[aarch64-port-dev ] RFR: 8144993: Elide redundant memory barrier after AllocationNode
Doerr, Martin
martin.doerr at sap.com
Thu Dec 17 13:54:20 UTC 2015
Hi Hui Shi,
my concern was not limited to 8144993, but also with respect to 8136596 which is already pushed.
I have written the following small java example:
public class TestAllocMemBar{
static final int loop_cnt = 20000;
void dont_inline_me() {}
public class A{
public B b;
}
public class B{
public B(A a) { a.b = B.this; }
}
public void TestMethod() {
A a = new A();
dont_inline_me();
//System.gc();
B b = new B(a);
}
public static void main(String args[]){
TestAllocMemBar xyz = new TestAllocMemBar();
long duration = System.nanoTime();
for (int x = 0; x < loop_cnt; x++) { xyz.TestMethod(); }
duration = System.nanoTime() - duration;
System.out.println("duration: " + duration/1000/loop_cnt + " us per iteration");
}
}
Execution shows (tested on PPC64):
openjdk_9/bin/java -XX:+UseConcMarkSweepGC -XX:-TieredCompilation -XX:CICompilerCount=1 -XX:CompileCommand="exclude TestAllocMemBar::dont_inline_me" -XX:+PrintInlining -XX:+PrintEscapeAnalysis -XX:-EliminateAllocations TestAllocMemBar
…
======== Connection graph for TestAllocMemBar::TestMethod
JavaObject NoEscape(NoEscape) [ 59F 179F [ 37 42 ]] 25 Allocate === 5 6 7 8 1 ( 23 21 22 1 10 1 1 ) [[ 26 27 28 35 36 37 ]] rawptr:NotNull ( int:>=0, java/lang/Object:NotNull *, bool, top ) TestAllocMemBar::TestMethod @ bci:0 !jvms: TestAllocMemBar::TestMethod @ bci:0
LocalVar [ 25P [ 42 59b ]] 37 Proj === 25 [[ 38 42 59 ]] #5 !jvms: TestAllocMemBar::TestMethod @ bci:0
LocalVar [ 37 25P [ 179b ]] 42 CheckCastPP === 39 37 [[ 179 183 179 119 98 93 ]] #TestAllocMemBar$A:NotNull:exact * Oop:TestAllocMemBar$A:NotNull:exact * !jvms: TestAllocMemBar::TestMethod @ bci:0
JavaObject NoEscape(NoEscape) NSR [ 153F [ 131 136 180 179 ]] 119 Allocate === 105 100 101 8 1 ( 54 117 22 1 10 42 1 ) [[ 120 121 122 129 130 131 ]] rawptr:NotNull ( int:>=0, java/lang/Object:NotNull *, bool, top ) TestAllocMemBar::TestMethod @ bci:13 !jvms: TestAllocMemBar::TestMethod @ bci:13
LocalVar [ 119P [ 136 153b ]] 131 Proj === 119 [[ 132 136 153 ]] #5 !jvms: TestAllocMemBar::TestMethod @ bci:13
LocalVar [ 131 119P [ 180 ]] 136 CheckCastPP === 133 131 [[ 180 193 ]] #TestAllocMemBar$B:NotNull:exact * Oop:TestAllocMemBar$B:NotNull:exact * !jvms: TestAllocMemBar::TestMethod @ bci:13
LocalVar [ 136 119P [ 179 ]] 180 EncodeP === _ 136 [[ 181 ]] #narrowoop: TestAllocMemBar$B:NotNull:exact * !jvms: TestAllocMemBar$B::<init> @ bci:11 TestAllocMemBar::TestMethod @ bci:19
@ 5 TestAllocMemBar$A::<init> (10 bytes) inline (hot)

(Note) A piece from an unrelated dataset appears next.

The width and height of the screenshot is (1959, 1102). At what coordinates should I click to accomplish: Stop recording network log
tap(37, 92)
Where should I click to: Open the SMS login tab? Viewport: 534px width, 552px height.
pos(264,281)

@ 6 java.lang.Object::<init> (1 bytes) inline (hot)
@ 10 TestAllocMemBar::dont_inline_me (1 bytes) not compilable (disabled)

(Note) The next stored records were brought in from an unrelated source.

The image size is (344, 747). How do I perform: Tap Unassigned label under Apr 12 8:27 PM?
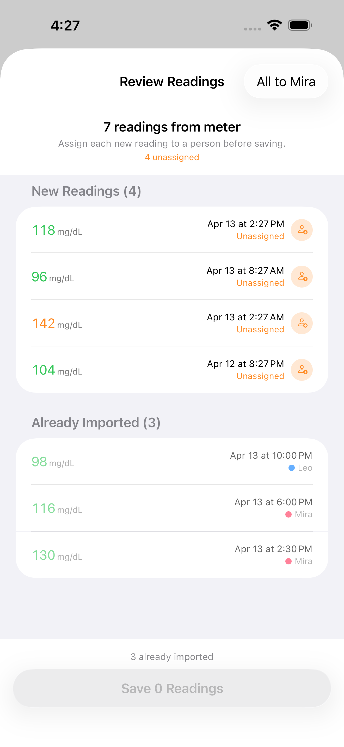click(x=260, y=376)
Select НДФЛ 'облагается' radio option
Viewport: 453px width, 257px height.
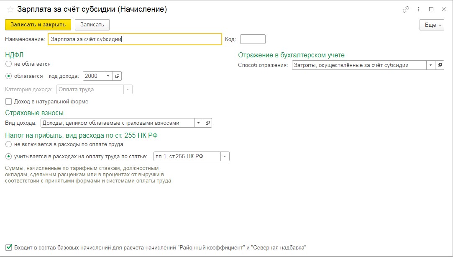point(8,76)
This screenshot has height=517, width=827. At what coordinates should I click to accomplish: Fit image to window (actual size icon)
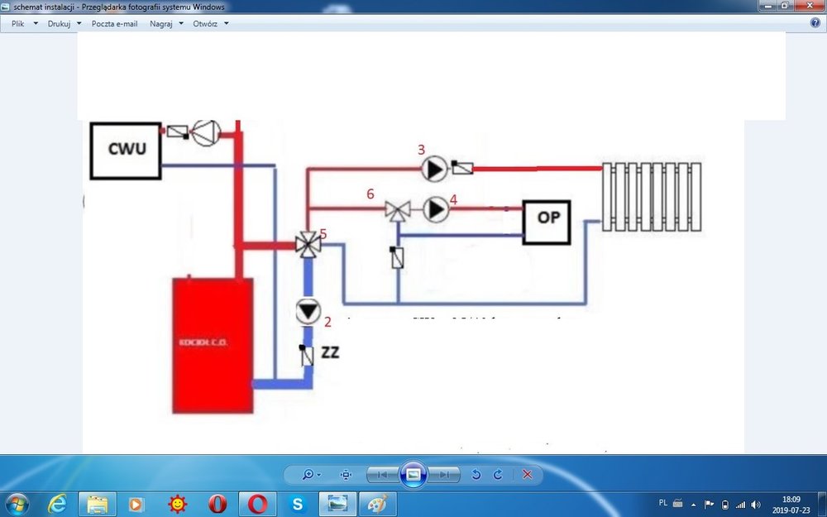(x=346, y=475)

@ 19 TestAllocMemBar$B::<init> (15 bytes) inline (hot)
@ 6 java.lang.Object::<init> (1 bytes) inline (hot)
@ 6 java.lang.Object::<init> (1 bytes) inline (hot)

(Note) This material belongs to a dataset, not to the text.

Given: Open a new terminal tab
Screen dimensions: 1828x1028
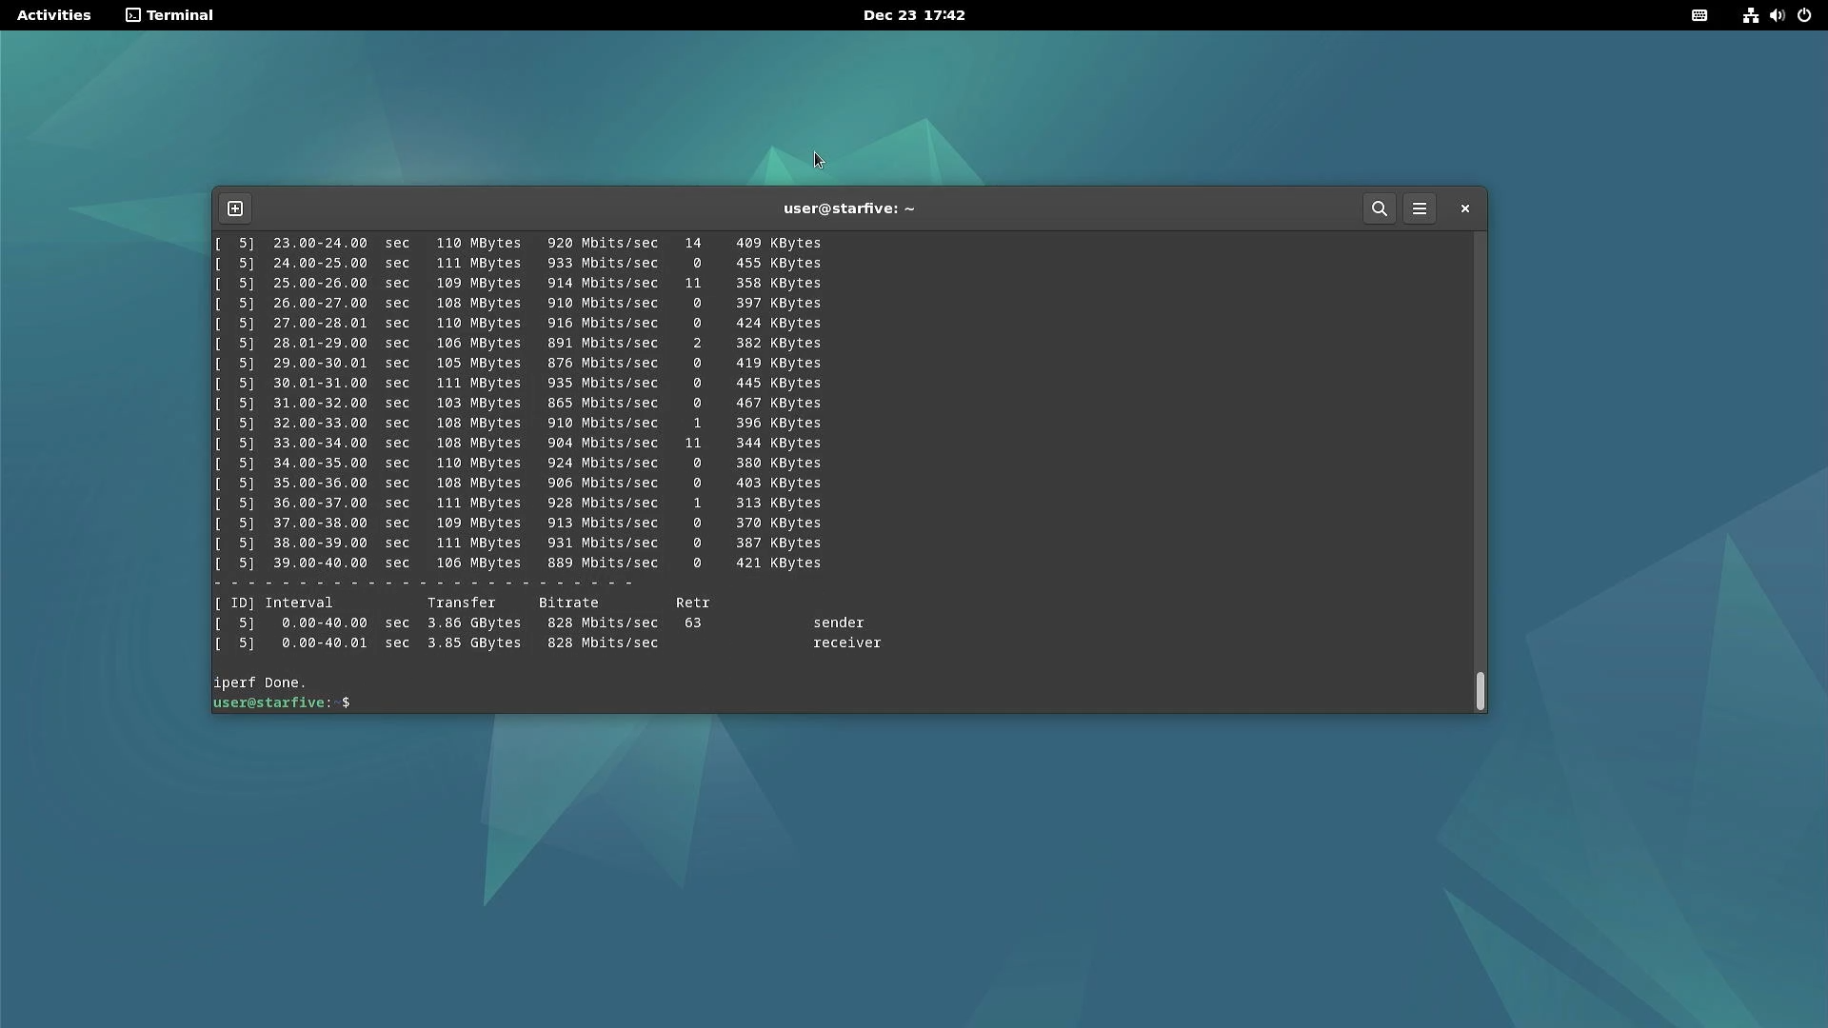Looking at the screenshot, I should (235, 208).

@ 6 java.lang.Object::<init> (1 bytes) inline (hot)
duration: 3 us per iteration
So you can see that both Allocations have the state NoEscape, but there’s a safepoint (the non-inlined call) between them. Concurrent GC could access the obj header and read stale data (and possibly crash). OptoAssembly shows that the MemBar was optimized out (probably due to 8136596).
However, we may have luck. Maybe no concurrent GC accesses the header of newly created objects. But I don’t know if this is true which is the reason why I posted this question originally. Keep in mind that objects can get allocated in old gen.
I still could imaging that these 2 optimization may be dangerous.
Best regards,
Martin
From: Hui Shi [mailto:hui.shi at linaro.org]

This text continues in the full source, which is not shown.